La conception de machines à exécuter tous les algorithmes possibles a donc mené à articuler, dans un même discours scientifique et technique, les concepts d’algorithme et de machine, et à comprendre que ces deux concepts sont partiellement substituables : certaines machines, par exemple, ont un circuit pour faire des additions et un autre pour faire effectuer des multiplications, d’autres machines n’ont qu’un circuit pour faire des additions, et la multiplication y est alors un algorithme programmé. Cela a aussi mené à articuler ces deux concepts avec deux autres, celui de langage et celui d’information.

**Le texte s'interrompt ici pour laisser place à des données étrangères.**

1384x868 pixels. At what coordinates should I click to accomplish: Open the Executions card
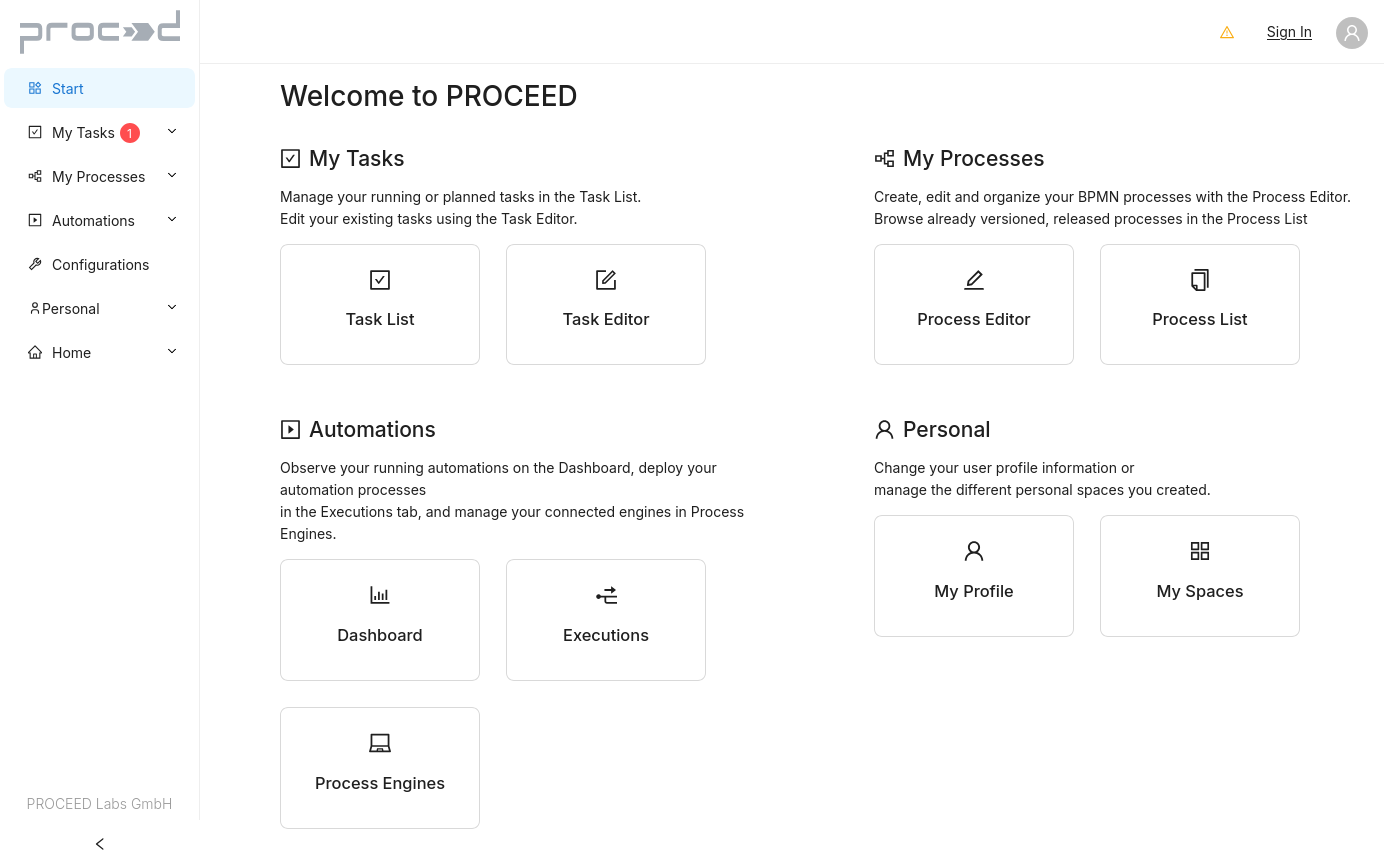point(606,619)
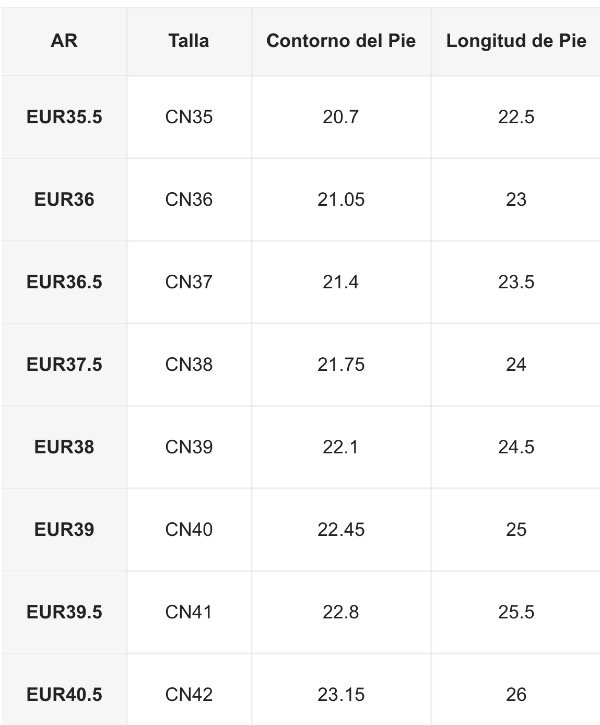Click the 20.7 contorno value
The width and height of the screenshot is (600, 725).
(341, 117)
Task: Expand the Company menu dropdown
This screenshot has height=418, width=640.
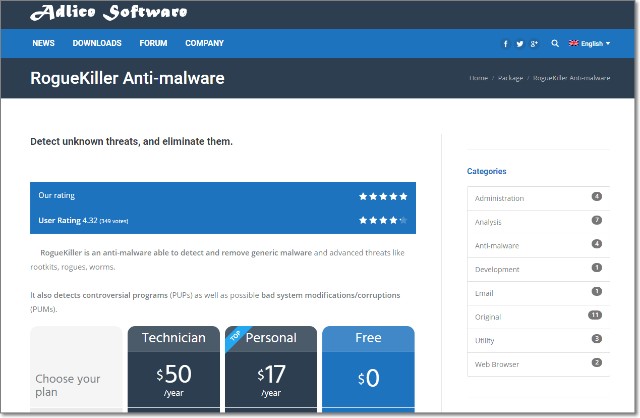Action: 205,44
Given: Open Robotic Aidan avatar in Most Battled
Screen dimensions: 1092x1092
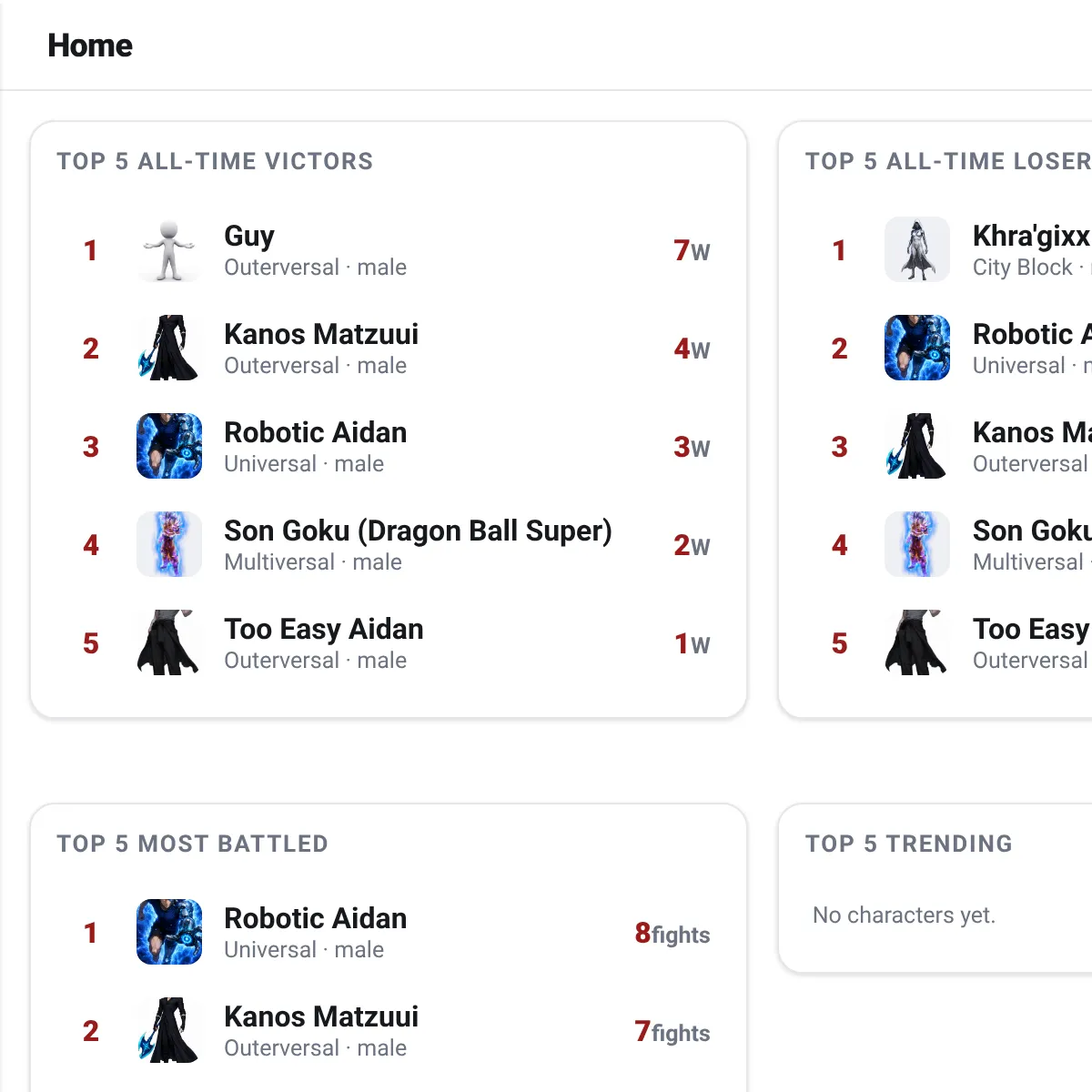Looking at the screenshot, I should pos(169,932).
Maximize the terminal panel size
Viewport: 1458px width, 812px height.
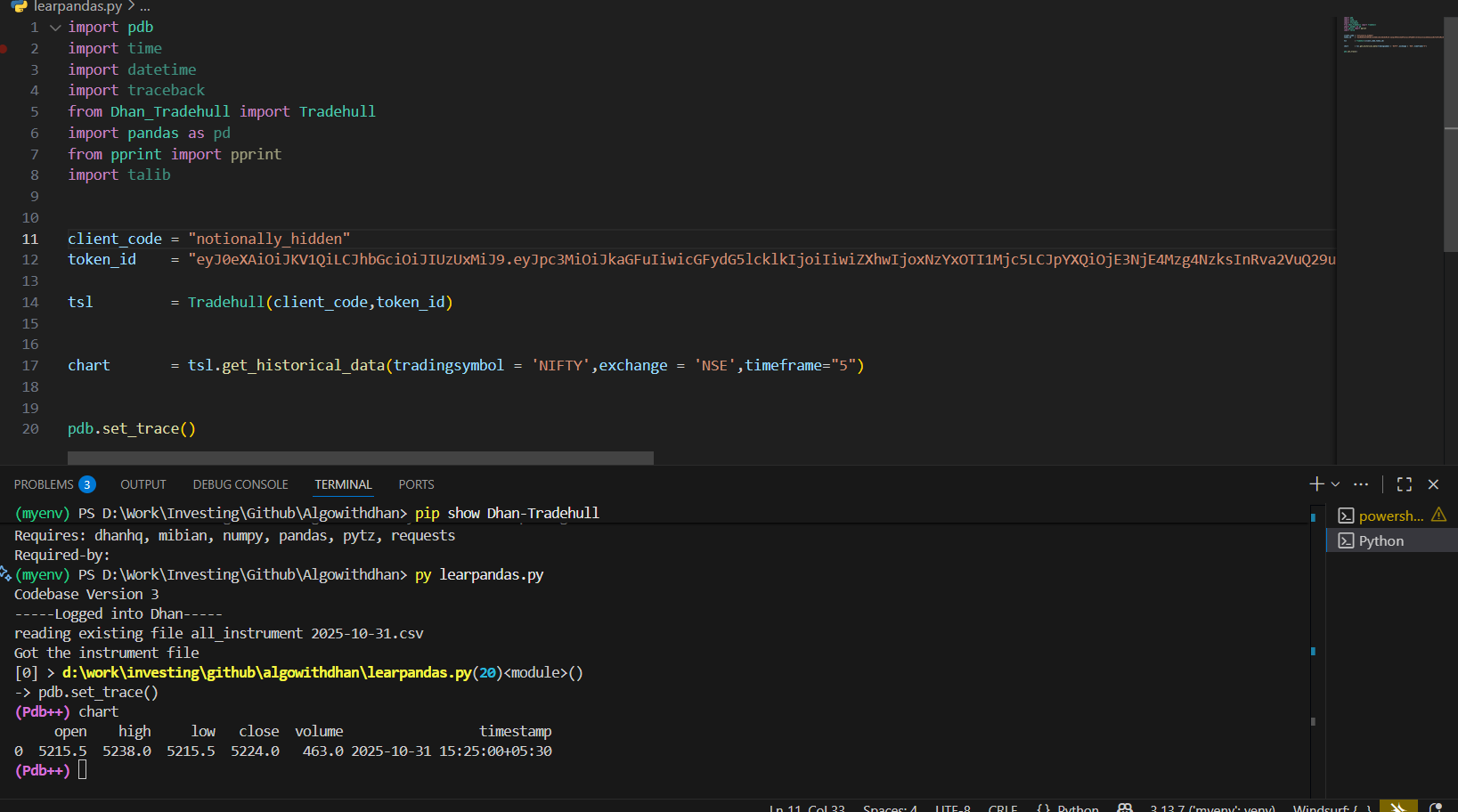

En effet, contrairement à une calculatrice de poche qui peut exécuter quatre algorithmes, que l’on choisit en appuyant sur l’une des touches +, - , × ou ÷, un ordinateur peut exécuter une infinité d’algorithmes différents les uns des autres ; et il n’est plus possible de choisir l’algorithme à exécuter, simplement en appuyant sur une touche. Il devient nécessaire de le décrire dans une langue qui puisse être comprise à la fois par le programmeur qui exprime cet algorithme et par l’ordinateur qui l’exécute. Or, les langues naturelles, telles le français ou l’anglais, ne sont pas les bons outils pour exprimer des algorithmes. D’une part, parce que les ordinateurs peinent à analyser ces langues. D’autre part, parce qu’il est difficile de décrire un objet complexe dans une langue naturelle. Pour décrire un algorithme, il vaut donc mieux utiliser un langage plutôt qu’une langue, de même que pour exprimer une équation, il vaut mieux utiliser le langage de l’algèbre – x3 + 3 x2 = 20 – plutôt que le français – "le cube de la chose et trois de ses carrés font vingt".
L’informatique se place donc non seulement dans la continuité des courants de pensée centrés sur les concepts d’algorithme et de machine, mais aussi dans celle de ce courant de pensée centré sur le concept de langage et auquel on peut rattacher la logique, la Characteristica universalis de Leibniz, le langage algébrique, la notation musicale, etc.